Task directions: In the listing below, locate the line that contains "You are a computer-use" and the line that contains "Instruction: Click the". Restate word for word those two lines and every line between them, and nothing else.

Records shown:
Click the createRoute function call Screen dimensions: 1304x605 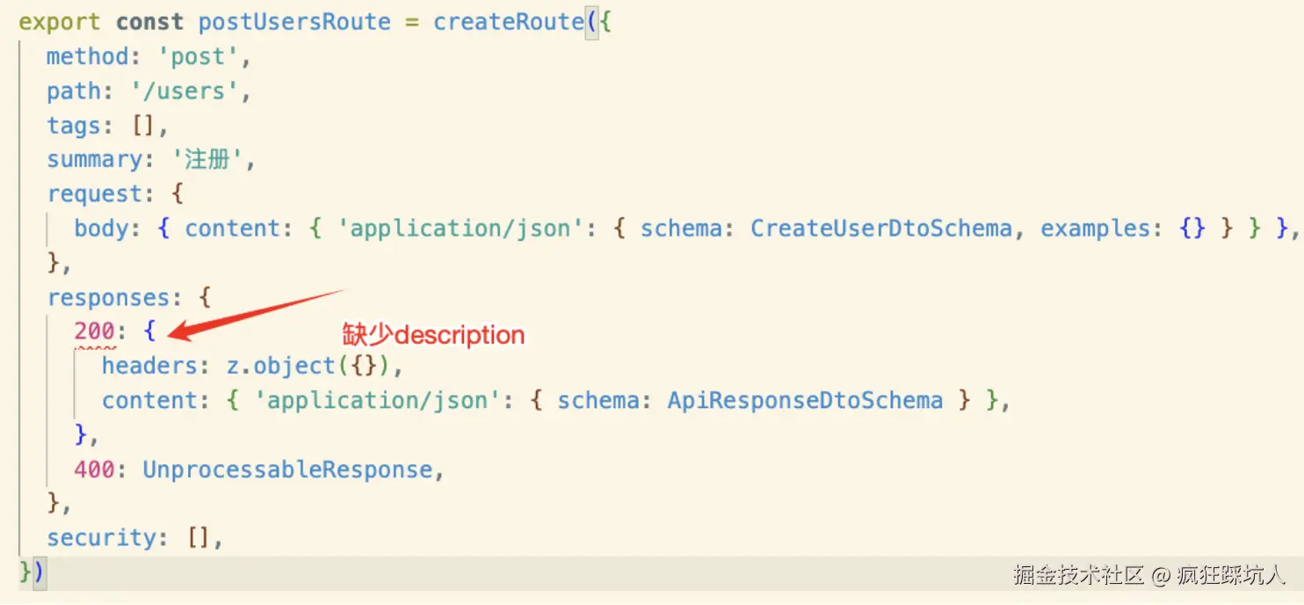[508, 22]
* * *
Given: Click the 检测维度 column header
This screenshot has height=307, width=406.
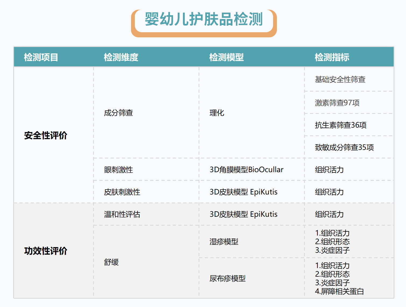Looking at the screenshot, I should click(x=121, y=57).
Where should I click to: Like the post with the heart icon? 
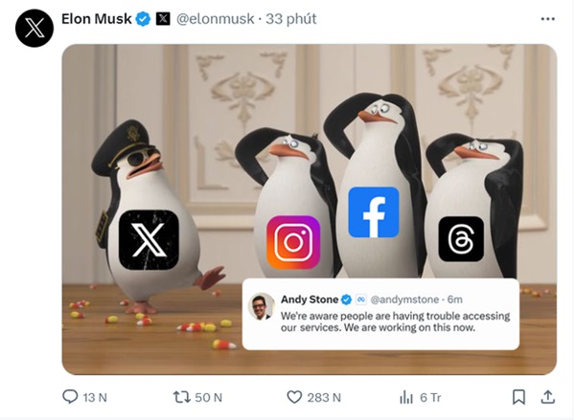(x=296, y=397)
==
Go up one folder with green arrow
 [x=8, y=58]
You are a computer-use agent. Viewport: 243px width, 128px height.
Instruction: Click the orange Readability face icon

Your response:
You are a computer-use agent. Viewport: 243px width, 128px height.
Instruction: Click the orange Readability face icon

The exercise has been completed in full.